One thing that people seem to ignore with respect to Wall Street employment is the volatility of income and uncertainty of employment.
E.g. a NYC police officer has to work for 20 years to be guaranteed a nice pension. For a beat cop it's 58k a year, for a detective 60k a year. Now, that's a guy that did two years of community college (pretty much free), took the cop exam at the age of 21 and retired at the age of 42. PV that, include the inflation adjustments and you get numbers on the order of 2 to 3 million dollars.
I do not think an average wall street employee has a nest egg of 2 million dollars by the age of 42, especially considering the tax rates.
Yup, if you take the five-six thousand people that work in direct revenue producing roles or in senior management, these numbers do make sense. This, however, is very much like saying "look at the top actors income" when looking at the entertainment industry.

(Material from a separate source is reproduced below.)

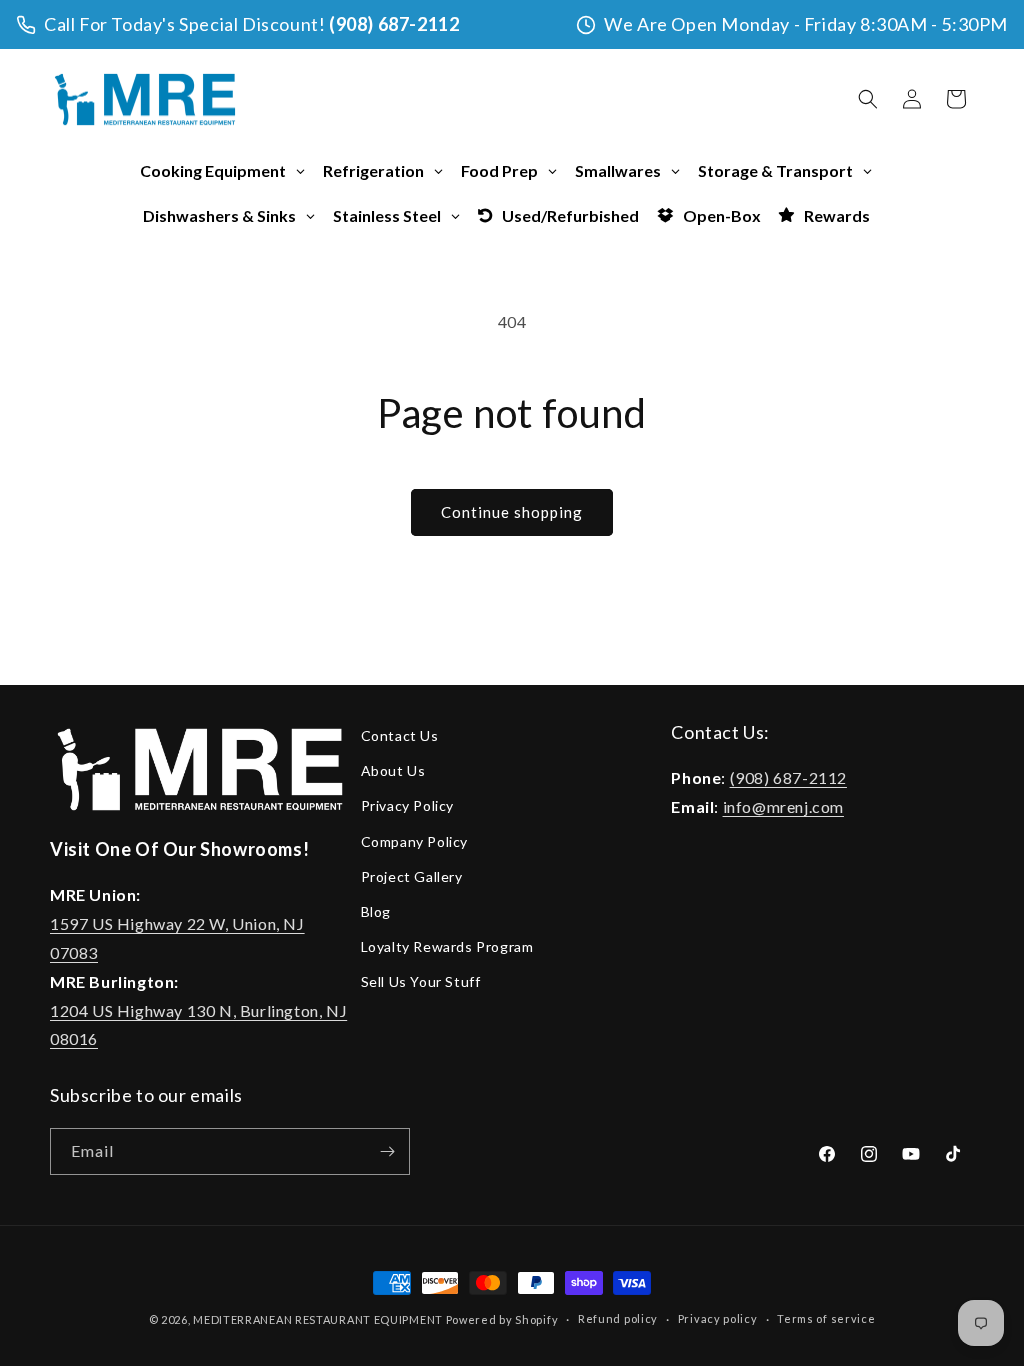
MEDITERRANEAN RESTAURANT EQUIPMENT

Could it be self-selecting bias?
Those with higher than normal incomes are more likely to report it to a survey like this whereas those in the lower brackets are not?
I'd also be curious about how these numbers are confirmed... one cannot exactly call an employer to find out what someone working there makes. I'm not saying *everyone* stretches the truth ... but ...
Right, once you factor in variance and compare it to the public sector, Wall Street people don't make shit. You have to calculate the expected value of lifetime of work plus benefits and adjust for variance.
In other words, if Wall Street people had a sharpe ratio it would be under 1. Where as many in the public sector would have sharpes over 3.
It's also an average which is always a flawed measure because a few outliers can skew the whole data set.